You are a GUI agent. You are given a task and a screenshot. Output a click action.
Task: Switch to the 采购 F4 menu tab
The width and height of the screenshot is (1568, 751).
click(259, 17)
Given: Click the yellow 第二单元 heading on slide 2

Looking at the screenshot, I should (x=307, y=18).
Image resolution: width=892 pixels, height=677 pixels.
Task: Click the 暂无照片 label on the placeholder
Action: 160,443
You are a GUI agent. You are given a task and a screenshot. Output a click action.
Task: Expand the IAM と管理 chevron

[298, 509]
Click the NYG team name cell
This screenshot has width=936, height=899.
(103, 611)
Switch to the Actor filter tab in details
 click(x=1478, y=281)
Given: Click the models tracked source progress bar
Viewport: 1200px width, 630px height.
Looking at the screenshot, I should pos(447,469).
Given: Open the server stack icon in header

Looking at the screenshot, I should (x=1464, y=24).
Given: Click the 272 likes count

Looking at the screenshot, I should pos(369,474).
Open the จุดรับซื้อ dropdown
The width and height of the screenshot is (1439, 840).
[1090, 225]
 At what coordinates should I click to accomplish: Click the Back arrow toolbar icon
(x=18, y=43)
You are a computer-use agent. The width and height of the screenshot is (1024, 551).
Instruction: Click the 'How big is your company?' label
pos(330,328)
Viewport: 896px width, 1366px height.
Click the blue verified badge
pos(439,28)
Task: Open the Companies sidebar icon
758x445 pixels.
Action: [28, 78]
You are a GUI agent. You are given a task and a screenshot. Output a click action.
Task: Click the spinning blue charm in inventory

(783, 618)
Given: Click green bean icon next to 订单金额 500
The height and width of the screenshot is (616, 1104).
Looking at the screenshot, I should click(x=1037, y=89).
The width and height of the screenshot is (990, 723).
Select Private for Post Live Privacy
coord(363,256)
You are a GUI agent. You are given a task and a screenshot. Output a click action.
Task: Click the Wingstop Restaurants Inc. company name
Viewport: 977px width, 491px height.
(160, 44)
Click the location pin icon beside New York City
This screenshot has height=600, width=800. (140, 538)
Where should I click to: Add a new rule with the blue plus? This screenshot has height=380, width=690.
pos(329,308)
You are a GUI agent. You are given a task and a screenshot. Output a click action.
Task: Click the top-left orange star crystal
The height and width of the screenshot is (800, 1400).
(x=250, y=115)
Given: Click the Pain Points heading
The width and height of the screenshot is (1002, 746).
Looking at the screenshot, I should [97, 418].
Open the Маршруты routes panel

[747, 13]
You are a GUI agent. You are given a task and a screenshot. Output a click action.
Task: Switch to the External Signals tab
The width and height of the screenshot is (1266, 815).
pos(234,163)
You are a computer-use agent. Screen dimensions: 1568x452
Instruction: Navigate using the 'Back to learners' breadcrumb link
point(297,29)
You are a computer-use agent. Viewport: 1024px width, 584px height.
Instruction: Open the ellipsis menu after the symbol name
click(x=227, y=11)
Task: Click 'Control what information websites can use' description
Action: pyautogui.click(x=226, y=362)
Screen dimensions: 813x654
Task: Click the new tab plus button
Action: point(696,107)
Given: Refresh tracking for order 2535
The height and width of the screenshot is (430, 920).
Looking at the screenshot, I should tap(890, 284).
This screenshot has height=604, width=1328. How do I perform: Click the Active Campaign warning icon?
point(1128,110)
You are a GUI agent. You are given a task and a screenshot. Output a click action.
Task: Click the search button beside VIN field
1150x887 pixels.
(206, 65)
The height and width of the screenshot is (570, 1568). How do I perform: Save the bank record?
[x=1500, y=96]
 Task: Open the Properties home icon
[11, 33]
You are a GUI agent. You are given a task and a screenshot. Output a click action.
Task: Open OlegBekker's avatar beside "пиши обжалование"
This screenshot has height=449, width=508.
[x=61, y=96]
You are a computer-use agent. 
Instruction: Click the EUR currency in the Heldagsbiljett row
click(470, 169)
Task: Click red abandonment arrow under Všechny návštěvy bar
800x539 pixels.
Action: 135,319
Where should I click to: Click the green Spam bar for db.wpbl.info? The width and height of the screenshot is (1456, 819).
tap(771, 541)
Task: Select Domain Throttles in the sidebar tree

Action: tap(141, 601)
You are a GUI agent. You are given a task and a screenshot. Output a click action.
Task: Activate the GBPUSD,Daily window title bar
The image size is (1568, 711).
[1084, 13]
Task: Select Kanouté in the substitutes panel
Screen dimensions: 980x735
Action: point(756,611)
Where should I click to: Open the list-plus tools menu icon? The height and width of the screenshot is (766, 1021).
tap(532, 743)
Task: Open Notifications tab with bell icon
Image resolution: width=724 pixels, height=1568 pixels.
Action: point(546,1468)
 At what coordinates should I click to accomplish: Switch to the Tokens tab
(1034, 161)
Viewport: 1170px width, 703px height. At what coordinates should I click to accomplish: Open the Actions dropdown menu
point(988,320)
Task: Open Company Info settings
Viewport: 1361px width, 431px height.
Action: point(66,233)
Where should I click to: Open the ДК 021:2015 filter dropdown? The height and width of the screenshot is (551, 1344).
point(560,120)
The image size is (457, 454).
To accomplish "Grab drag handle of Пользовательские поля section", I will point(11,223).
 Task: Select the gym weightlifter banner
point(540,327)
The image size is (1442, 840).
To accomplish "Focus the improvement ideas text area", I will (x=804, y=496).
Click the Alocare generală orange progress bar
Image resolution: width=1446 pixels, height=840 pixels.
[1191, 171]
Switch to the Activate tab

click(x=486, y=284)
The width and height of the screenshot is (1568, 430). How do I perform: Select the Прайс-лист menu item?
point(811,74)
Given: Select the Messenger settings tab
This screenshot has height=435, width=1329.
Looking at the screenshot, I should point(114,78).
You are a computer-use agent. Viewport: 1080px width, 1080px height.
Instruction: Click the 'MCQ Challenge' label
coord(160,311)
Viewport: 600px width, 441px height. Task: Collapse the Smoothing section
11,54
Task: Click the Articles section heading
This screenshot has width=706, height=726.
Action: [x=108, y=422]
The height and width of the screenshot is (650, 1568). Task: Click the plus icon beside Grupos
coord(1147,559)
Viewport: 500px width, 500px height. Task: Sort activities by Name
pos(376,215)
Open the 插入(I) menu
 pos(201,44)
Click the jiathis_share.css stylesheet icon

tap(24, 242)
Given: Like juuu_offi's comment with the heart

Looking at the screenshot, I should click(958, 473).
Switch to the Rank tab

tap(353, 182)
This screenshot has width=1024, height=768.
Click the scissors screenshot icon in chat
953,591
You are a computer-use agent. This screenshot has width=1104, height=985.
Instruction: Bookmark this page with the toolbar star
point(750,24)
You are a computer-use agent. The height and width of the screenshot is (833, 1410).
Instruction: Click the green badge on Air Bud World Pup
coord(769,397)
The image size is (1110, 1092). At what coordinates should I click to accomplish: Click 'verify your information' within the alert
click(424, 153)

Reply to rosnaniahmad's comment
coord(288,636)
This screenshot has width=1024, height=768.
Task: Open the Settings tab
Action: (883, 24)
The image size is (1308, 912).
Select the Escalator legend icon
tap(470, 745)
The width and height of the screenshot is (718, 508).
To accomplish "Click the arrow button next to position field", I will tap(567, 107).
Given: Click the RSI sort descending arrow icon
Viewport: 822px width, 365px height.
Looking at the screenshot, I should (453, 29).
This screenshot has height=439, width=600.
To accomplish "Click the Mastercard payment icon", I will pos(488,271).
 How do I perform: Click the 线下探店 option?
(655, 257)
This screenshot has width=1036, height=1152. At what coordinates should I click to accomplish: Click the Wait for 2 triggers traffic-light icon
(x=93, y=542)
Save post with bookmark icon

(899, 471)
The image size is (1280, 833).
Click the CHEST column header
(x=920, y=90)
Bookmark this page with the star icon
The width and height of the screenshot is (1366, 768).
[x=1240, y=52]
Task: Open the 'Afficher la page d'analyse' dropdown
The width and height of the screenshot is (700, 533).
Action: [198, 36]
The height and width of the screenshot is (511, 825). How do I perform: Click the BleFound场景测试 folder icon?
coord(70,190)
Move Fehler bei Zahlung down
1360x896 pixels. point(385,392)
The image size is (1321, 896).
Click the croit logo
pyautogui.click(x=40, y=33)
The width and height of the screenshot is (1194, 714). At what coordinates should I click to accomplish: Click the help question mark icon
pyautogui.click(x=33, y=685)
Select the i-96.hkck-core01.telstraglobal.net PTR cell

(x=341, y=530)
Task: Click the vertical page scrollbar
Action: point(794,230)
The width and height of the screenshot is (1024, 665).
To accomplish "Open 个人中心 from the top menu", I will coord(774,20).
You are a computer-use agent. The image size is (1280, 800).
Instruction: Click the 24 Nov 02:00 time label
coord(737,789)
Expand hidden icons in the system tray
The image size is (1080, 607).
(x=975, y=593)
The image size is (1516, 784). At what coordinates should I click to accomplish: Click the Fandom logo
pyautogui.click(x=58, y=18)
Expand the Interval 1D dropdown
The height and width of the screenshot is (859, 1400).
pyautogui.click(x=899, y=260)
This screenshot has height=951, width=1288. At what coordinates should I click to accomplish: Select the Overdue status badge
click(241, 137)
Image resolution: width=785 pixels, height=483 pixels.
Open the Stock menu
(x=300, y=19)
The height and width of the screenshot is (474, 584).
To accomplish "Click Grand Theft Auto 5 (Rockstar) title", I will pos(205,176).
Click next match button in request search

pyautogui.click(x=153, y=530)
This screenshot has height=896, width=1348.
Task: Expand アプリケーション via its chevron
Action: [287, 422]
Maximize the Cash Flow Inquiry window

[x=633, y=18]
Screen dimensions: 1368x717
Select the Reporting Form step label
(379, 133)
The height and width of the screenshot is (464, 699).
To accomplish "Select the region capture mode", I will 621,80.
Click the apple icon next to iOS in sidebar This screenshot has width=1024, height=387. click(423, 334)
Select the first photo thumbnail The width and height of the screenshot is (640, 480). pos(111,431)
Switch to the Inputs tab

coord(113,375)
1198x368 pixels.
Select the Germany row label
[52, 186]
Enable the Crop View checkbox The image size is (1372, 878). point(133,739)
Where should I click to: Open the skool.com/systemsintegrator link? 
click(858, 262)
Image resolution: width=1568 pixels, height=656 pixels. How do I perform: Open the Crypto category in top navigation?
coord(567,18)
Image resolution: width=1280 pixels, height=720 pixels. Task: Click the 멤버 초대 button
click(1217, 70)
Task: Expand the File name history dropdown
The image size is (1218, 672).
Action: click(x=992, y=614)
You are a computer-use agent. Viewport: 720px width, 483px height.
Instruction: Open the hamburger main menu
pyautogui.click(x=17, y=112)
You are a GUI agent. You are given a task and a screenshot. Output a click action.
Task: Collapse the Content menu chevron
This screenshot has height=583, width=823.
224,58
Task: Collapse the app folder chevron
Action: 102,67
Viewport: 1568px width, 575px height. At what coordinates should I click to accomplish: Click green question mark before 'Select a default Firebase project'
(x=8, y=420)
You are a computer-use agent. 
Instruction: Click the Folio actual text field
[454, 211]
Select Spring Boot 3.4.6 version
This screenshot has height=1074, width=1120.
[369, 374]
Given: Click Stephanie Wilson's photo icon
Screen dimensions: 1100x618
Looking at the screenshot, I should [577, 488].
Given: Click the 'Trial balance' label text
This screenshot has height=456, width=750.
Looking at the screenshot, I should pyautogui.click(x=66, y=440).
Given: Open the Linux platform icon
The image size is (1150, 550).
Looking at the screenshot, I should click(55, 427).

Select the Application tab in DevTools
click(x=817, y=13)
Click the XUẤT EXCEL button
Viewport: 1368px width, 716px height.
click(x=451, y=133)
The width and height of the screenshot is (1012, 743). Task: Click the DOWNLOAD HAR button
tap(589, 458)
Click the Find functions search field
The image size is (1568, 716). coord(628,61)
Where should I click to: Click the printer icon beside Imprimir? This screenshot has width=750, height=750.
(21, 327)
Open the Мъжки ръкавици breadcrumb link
————
INSTRUCTIONS TO FOLLOW
Copy out all lines of the listing above that include "orange".

EXERCISE RESPONSE
Task: Click the top-left orange star crystal
Click the Alocare generală orange progress bar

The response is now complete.